§ What the task asks
Reproduce each record exactly, leaving out no line.

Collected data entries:

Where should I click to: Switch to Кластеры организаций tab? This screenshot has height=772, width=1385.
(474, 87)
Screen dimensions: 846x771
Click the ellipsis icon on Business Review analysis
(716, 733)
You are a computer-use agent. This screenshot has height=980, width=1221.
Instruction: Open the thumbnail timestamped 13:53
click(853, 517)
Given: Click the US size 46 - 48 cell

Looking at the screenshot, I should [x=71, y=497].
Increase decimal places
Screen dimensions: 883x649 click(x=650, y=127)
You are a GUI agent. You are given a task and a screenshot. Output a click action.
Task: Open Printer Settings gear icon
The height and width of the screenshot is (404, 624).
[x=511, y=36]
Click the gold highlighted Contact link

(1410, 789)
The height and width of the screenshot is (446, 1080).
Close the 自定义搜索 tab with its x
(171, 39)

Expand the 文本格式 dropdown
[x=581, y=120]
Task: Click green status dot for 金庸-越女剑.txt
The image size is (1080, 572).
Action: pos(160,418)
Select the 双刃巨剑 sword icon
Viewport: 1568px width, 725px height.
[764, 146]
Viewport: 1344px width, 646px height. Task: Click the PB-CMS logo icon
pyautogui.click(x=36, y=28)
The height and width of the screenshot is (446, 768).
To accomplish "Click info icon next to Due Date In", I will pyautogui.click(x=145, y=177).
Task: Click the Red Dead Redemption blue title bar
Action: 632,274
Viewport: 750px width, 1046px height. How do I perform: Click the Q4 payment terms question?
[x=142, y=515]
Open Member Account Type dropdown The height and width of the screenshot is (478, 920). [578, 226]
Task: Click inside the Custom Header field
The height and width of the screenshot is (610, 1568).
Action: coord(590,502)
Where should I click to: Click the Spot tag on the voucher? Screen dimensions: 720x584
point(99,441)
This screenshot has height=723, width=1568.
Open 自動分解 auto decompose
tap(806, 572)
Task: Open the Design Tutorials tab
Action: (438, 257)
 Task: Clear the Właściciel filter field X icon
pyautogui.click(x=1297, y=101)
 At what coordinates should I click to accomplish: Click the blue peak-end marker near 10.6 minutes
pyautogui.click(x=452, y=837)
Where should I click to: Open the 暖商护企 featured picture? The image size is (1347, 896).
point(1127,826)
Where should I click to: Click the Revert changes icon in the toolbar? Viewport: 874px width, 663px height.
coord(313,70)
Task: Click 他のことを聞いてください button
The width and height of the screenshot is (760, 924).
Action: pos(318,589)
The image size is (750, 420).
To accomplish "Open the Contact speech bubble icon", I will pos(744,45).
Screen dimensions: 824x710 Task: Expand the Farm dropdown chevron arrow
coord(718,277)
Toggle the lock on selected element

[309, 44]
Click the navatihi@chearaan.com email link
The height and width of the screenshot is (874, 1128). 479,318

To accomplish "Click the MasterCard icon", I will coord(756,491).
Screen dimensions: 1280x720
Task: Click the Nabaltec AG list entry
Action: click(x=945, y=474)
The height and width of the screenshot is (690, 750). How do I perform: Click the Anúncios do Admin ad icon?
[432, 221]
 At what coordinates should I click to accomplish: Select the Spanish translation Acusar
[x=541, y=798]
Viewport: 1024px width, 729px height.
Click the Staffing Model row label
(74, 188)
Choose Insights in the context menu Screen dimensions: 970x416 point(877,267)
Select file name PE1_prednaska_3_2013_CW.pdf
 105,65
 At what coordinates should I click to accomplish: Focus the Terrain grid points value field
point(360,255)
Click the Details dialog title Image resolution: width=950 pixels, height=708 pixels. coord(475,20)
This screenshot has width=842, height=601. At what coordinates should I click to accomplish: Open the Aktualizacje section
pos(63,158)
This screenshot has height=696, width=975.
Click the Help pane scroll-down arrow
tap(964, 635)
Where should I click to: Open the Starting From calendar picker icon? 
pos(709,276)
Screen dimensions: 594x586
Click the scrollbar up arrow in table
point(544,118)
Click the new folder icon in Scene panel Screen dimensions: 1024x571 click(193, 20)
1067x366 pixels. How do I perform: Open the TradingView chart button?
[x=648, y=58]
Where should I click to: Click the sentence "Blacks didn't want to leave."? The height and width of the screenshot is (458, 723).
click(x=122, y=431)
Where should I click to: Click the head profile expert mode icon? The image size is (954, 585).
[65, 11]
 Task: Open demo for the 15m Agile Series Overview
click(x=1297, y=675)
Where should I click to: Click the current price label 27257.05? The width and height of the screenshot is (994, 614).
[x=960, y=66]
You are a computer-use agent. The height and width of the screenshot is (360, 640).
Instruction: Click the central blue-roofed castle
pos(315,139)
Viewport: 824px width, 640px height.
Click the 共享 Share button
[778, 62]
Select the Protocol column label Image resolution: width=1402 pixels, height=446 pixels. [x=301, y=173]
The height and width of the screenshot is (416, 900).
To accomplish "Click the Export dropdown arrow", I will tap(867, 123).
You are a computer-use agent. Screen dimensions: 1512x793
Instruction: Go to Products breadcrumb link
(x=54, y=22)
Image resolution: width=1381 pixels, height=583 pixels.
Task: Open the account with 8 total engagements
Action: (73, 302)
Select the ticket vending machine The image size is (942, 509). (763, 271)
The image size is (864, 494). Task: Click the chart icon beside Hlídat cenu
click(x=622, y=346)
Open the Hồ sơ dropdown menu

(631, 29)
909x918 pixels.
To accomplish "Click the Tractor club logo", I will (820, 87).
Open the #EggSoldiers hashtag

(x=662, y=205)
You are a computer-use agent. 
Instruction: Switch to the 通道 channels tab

§ Output
Where should I click to: Switch to Кластеры организаций tab? This screenshot has height=772, width=1385.
(474, 87)
Screen dimensions: 846x771
Click the ellipsis icon on Business Review analysis
(716, 733)
You are a computer-use agent. This screenshot has height=980, width=1221.
Instruction: Open the thumbnail timestamped 13:53
click(853, 517)
Given: Click the US size 46 - 48 cell

Looking at the screenshot, I should [x=71, y=497].
Increase decimal places
Screen dimensions: 883x649 click(x=650, y=127)
You are a GUI agent. You are given a task and a screenshot. Output a click action.
Task: Open Printer Settings gear icon
The height and width of the screenshot is (404, 624).
[x=511, y=36]
Click the gold highlighted Contact link

(1410, 789)
The height and width of the screenshot is (446, 1080).
Close the 自定义搜索 tab with its x
(171, 39)

Expand the 文本格式 dropdown
[x=581, y=120]
Task: Click green status dot for 金庸-越女剑.txt
The image size is (1080, 572).
Action: pos(160,418)
Select the 双刃巨剑 sword icon
Viewport: 1568px width, 725px height.
[764, 146]
Viewport: 1344px width, 646px height. Task: Click the PB-CMS logo icon
pyautogui.click(x=36, y=28)
The height and width of the screenshot is (446, 768).
To accomplish "Click info icon next to Due Date In", I will pyautogui.click(x=145, y=177).
Task: Click the Red Dead Redemption blue title bar
Action: 632,274
Viewport: 750px width, 1046px height. How do I perform: Click the Q4 payment terms question?
[x=142, y=515]
Open Member Account Type dropdown The height and width of the screenshot is (478, 920). [578, 226]
Task: Click inside the Custom Header field
The height and width of the screenshot is (610, 1568).
Action: coord(590,502)
Where should I click to: Click the Spot tag on the voucher? Screen dimensions: 720x584
point(99,441)
This screenshot has height=723, width=1568.
Open 自動分解 auto decompose
tap(806, 572)
Task: Open the Design Tutorials tab
Action: (438, 257)
 Task: Clear the Właściciel filter field X icon
pyautogui.click(x=1297, y=101)
 At what coordinates should I click to accomplish: Click the blue peak-end marker near 10.6 minutes
pyautogui.click(x=452, y=837)
Where should I click to: Open the 暖商护企 featured picture? The image size is (1347, 896).
point(1127,826)
Where should I click to: Click the Revert changes icon in the toolbar? Viewport: 874px width, 663px height.
coord(313,70)
Task: Click 他のことを聞いてください button
The width and height of the screenshot is (760, 924).
Action: pos(318,589)
The image size is (750, 420).
To accomplish "Open the Contact speech bubble icon", I will pos(744,45).
Screen dimensions: 824x710 Task: Expand the Farm dropdown chevron arrow
coord(718,277)
Toggle the lock on selected element

[309, 44]
Click the navatihi@chearaan.com email link
The height and width of the screenshot is (874, 1128). 479,318

To accomplish "Click the MasterCard icon", I will coord(756,491).
Screen dimensions: 1280x720
Task: Click the Nabaltec AG list entry
Action: click(x=945, y=474)
The height and width of the screenshot is (690, 750). How do I perform: Click the Anúncios do Admin ad icon?
[432, 221]
 At what coordinates should I click to accomplish: Select the Spanish translation Acusar
[x=541, y=798]
Viewport: 1024px width, 729px height.
Click the Staffing Model row label
(74, 188)
Choose Insights in the context menu Screen dimensions: 970x416 point(877,267)
Select file name PE1_prednaska_3_2013_CW.pdf
 105,65
 At what coordinates should I click to accomplish: Focus the Terrain grid points value field
point(360,255)
Click the Details dialog title Image resolution: width=950 pixels, height=708 pixels. coord(475,20)
This screenshot has width=842, height=601. At what coordinates should I click to accomplish: Open the Aktualizacje section
pos(63,158)
This screenshot has height=696, width=975.
Click the Help pane scroll-down arrow
tap(964, 635)
Where should I click to: Open the Starting From calendar picker icon? 
pos(709,276)
Screen dimensions: 594x586
Click the scrollbar up arrow in table
point(544,118)
Click the new folder icon in Scene panel Screen dimensions: 1024x571 click(193, 20)
1067x366 pixels. How do I perform: Open the TradingView chart button?
[x=648, y=58]
Where should I click to: Click the sentence "Blacks didn't want to leave."? The height and width of the screenshot is (458, 723).
click(x=122, y=431)
Where should I click to: Click the head profile expert mode icon? The image size is (954, 585).
[65, 11]
 Task: Open demo for the 15m Agile Series Overview
click(x=1297, y=675)
Where should I click to: Click the current price label 27257.05? The width and height of the screenshot is (994, 614).
[x=960, y=66]
You are a computer-use agent. The height and width of the screenshot is (360, 640).
Instruction: Click the central blue-roofed castle
pos(315,139)
Viewport: 824px width, 640px height.
Click the 共享 Share button
[778, 62]
Select the Protocol column label Image resolution: width=1402 pixels, height=446 pixels. [x=301, y=173]
The height and width of the screenshot is (416, 900).
To accomplish "Click the Export dropdown arrow", I will tap(867, 123).
You are a computer-use agent. Screen dimensions: 1512x793
Instruction: Go to Products breadcrumb link
(x=54, y=22)
Image resolution: width=1381 pixels, height=583 pixels.
Task: Open the account with 8 total engagements
Action: (73, 302)
Select the ticket vending machine The image size is (942, 509). (763, 271)
The image size is (864, 494). Task: Click the chart icon beside Hlídat cenu
click(x=622, y=346)
Open the Hồ sơ dropdown menu

(631, 29)
909x918 pixels.
To accomplish "Click the Tractor club logo", I will (820, 87).
Open the #EggSoldiers hashtag

(x=662, y=205)
You are a computer-use agent. 
Instruction: Switch to the 通道 channels tab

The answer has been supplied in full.